Women were already returning to the square and filing out through the gate in a parody of military order. They had obviously scattered to their homes and girded themselves in whatever odd armor they could find around the house—a father’s dull bronze helmet, its crest wilted or missing horsehair, a brother’s cast-off shield, a husband’s or son’s spear or sword. All the armor was too large, the spears too heavy, and most of the women looked like children playing dress-up as they rattled and clank-banged by.

“This is madness,” whispered Andromache. “Madness.”

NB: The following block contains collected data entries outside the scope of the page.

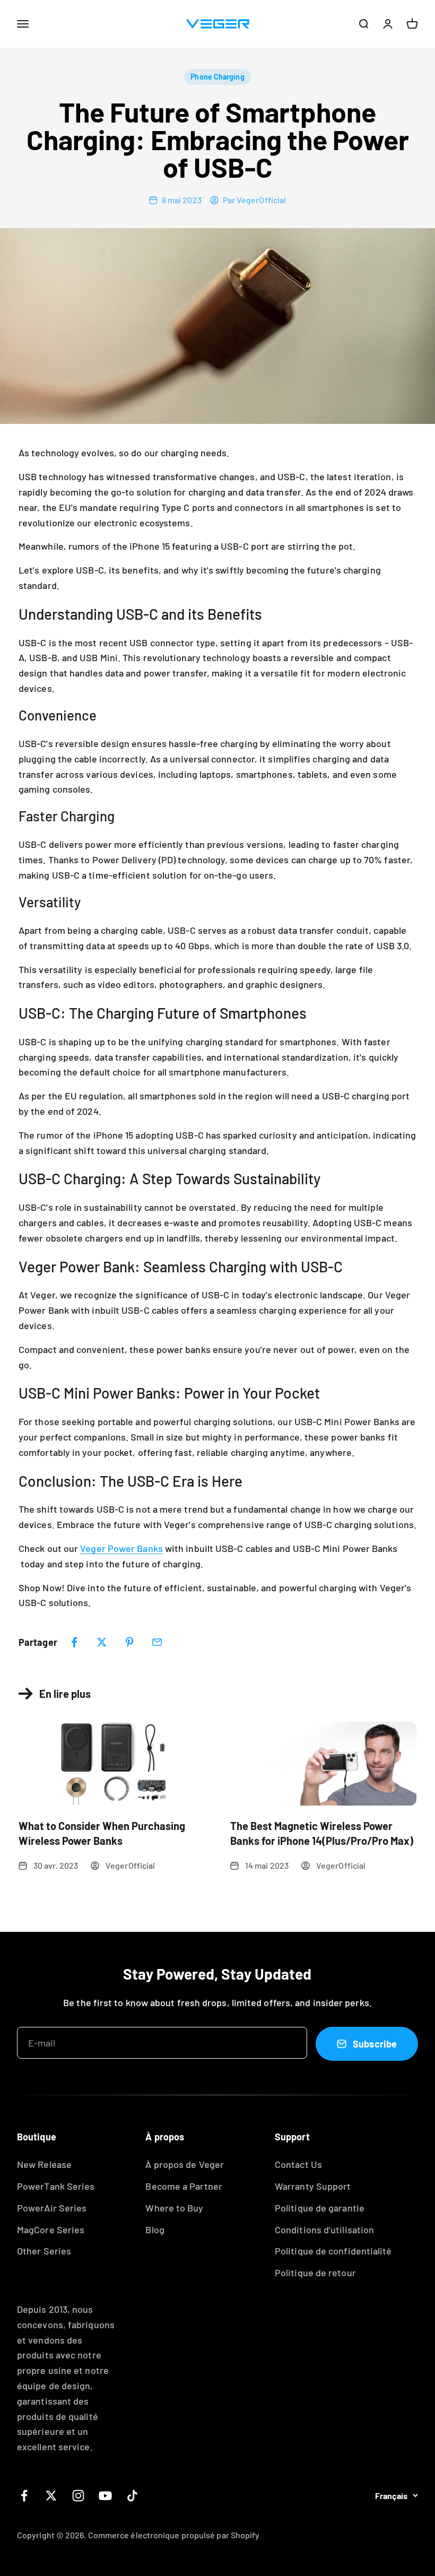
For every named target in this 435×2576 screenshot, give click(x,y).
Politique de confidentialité (333, 2251)
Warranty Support (313, 2186)
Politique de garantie (319, 2208)
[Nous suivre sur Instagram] (78, 2495)
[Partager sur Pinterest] (129, 1642)
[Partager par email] (157, 1642)
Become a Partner (183, 2186)
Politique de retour (315, 2272)
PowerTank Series (55, 2186)
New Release (44, 2164)
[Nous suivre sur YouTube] (105, 2495)
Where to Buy (174, 2208)
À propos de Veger (184, 2164)
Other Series (44, 2251)
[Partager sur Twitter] (101, 1642)
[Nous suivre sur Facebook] (24, 2495)
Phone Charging (217, 76)
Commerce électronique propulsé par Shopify (174, 2535)
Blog (154, 2229)
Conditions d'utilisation (324, 2229)
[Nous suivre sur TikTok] (132, 2495)
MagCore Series (50, 2229)
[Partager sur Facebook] (74, 1642)
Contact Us (298, 2164)
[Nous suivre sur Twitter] (51, 2495)
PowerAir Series (51, 2208)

“Everything since the death of Achilles’ friend Patroclus has been mere madness,” said Cassandra, her pale eyes bright as with fever and their own madness. “Untrue. False. Unfirm.”

For more than two hours in Andromache’s sun-filled top-floor apartment by the wall, the women had spent time with eighteen-month-old Scamandrius, the “god-murdered” child the whole city had mourned, the babe for whom Hector had gone to war with all the Olympian gods to avenge. Scamandrius—Astyanax, “Lord of the City”—was healthy enough under the watchful eye of his new nurse, while at the door, loyal Cicilian guards brought from fallen Thebe stood twenty-four-hour watch. These men had tried to die for Andromache’s fallen father, King Eetion, killed by Achilles when the city fell, and, spared not by their own choice but by Achilles’ whims, now lived only for Eetion’s daughter and her hidden son.